The greatest threat to robust U.S-Taiwan relations remains U.S. accommodations with the PRC, resulting in the re-emergence of self-censorship-driven U.S. policy – manifesting in single issue engagement between America and the PRC. We saw this type of accommodation from 2005-2009 with the Bush Administration and its DPRK efforts, and again from 2011-2017 with the Obama Administration and its drive to have the PRC sign up to the Paris Accord. When the PRC understands that we are primarily interested in a single issue, they will leverage that angle to ensure gains in all other areas of core interests.
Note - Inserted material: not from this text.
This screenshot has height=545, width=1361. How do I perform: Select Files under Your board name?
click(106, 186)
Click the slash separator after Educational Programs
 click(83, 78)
Despite ongoing and substantial support for Taiwan in Congress and in the Trump Administration, American interests with Taiwan have historically been hampered by U.S. administrations that falsely believed in the necessity of downgrading its relations with Taiwan to curry favor with Beijing. This approach remains a real future threat to American interests generally, as a significant minority of Asia policy voices now argue for a return to the conciliatory days of China engagement. Should this happen, Taiwan’s democracy and American interest in the North Pacific will be at its most vulnerable.
As the island celebrates another successful election, the US-Taiwan Business Council affirms our support for Taiwan’s strong and vibrant democracy. We look forward to working with the Tsai Administration during her second term, and to continue our efforts to deepen and expand U.S.-Taiwan economic and business ties.